» Extracted entries
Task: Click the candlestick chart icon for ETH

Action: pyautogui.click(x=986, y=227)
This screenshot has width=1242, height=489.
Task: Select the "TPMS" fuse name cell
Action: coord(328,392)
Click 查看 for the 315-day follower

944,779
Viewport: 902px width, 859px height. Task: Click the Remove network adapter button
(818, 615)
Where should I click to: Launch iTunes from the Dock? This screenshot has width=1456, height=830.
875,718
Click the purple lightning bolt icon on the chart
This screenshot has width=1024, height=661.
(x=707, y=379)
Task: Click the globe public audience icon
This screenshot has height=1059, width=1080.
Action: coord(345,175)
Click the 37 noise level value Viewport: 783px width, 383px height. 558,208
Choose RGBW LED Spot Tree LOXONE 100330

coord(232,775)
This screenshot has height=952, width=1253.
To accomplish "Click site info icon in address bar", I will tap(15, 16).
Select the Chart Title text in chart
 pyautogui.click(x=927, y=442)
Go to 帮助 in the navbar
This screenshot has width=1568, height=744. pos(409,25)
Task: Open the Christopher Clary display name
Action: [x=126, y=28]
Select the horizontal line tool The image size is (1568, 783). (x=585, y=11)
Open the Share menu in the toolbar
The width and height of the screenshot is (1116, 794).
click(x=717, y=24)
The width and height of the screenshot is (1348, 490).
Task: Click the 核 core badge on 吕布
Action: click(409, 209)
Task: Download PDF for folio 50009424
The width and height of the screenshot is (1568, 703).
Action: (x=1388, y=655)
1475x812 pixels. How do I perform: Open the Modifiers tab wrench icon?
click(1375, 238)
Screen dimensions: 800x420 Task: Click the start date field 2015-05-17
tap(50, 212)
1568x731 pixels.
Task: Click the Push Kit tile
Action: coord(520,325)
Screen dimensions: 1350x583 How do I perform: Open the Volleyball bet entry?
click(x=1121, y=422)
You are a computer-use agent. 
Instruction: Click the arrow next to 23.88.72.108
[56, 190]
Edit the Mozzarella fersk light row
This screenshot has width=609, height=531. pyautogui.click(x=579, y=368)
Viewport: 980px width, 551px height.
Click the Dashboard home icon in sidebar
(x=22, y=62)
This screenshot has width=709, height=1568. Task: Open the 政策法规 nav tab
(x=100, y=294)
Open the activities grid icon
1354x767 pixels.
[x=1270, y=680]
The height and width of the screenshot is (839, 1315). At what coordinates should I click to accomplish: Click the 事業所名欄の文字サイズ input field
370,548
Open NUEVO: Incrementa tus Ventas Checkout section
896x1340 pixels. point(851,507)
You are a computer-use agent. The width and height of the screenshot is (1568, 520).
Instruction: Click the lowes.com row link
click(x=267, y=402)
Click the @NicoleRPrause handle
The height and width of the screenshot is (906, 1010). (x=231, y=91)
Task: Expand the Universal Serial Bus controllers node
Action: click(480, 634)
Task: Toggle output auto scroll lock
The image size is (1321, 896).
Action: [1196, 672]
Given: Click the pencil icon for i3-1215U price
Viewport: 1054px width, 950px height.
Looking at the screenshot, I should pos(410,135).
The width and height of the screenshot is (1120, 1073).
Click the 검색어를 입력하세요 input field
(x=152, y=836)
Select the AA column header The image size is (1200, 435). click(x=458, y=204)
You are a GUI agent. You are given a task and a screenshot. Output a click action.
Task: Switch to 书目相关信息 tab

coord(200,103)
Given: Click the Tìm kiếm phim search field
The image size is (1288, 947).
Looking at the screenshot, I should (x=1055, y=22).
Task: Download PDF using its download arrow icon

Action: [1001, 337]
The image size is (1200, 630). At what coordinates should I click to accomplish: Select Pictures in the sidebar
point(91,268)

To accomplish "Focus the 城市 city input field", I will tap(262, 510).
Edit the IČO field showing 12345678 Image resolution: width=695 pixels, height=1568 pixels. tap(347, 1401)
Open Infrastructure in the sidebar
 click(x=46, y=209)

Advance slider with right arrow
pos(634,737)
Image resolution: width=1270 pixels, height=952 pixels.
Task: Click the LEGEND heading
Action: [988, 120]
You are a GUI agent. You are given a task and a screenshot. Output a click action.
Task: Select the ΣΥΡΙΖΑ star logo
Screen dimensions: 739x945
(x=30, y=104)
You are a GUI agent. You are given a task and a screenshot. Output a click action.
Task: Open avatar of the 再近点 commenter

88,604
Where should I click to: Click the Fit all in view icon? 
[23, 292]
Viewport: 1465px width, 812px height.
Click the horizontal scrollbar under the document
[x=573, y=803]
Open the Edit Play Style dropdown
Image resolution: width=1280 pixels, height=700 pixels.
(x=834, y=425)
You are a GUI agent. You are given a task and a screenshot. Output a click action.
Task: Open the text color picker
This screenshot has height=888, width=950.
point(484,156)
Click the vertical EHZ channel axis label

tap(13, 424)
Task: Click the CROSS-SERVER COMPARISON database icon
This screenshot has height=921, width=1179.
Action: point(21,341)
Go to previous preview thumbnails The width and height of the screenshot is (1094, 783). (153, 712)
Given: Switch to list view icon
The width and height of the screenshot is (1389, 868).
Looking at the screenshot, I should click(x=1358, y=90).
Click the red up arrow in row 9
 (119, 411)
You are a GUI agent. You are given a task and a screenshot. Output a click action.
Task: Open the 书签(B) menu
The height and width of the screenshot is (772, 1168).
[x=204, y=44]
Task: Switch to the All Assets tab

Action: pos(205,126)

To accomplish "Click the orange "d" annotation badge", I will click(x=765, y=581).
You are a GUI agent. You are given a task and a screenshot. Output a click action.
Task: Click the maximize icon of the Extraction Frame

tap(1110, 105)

» Your task
Would you please repeat, exactly as written, the lines from the one containing "Click the horizontal" through the end of the listing above, including both, and only those?

» Answer
Click the horizontal scrollbar under the document
[x=573, y=803]
Open the Edit Play Style dropdown
Image resolution: width=1280 pixels, height=700 pixels.
(x=834, y=425)
You are a GUI agent. You are given a task and a screenshot. Output a click action.
Task: Open the text color picker
This screenshot has height=888, width=950.
point(484,156)
Click the vertical EHZ channel axis label

tap(13, 424)
Task: Click the CROSS-SERVER COMPARISON database icon
This screenshot has height=921, width=1179.
Action: point(21,341)
Go to previous preview thumbnails The width and height of the screenshot is (1094, 783). (153, 712)
Given: Switch to list view icon
The width and height of the screenshot is (1389, 868).
Looking at the screenshot, I should click(x=1358, y=90).
Click the red up arrow in row 9
 (119, 411)
You are a GUI agent. You are given a task and a screenshot. Output a click action.
Task: Open the 书签(B) menu
The height and width of the screenshot is (772, 1168).
[x=204, y=44]
Task: Switch to the All Assets tab

Action: pos(205,126)

To accomplish "Click the orange "d" annotation badge", I will click(x=765, y=581).
You are a GUI agent. You are given a task and a screenshot. Output a click action.
Task: Click the maximize icon of the Extraction Frame

tap(1110, 105)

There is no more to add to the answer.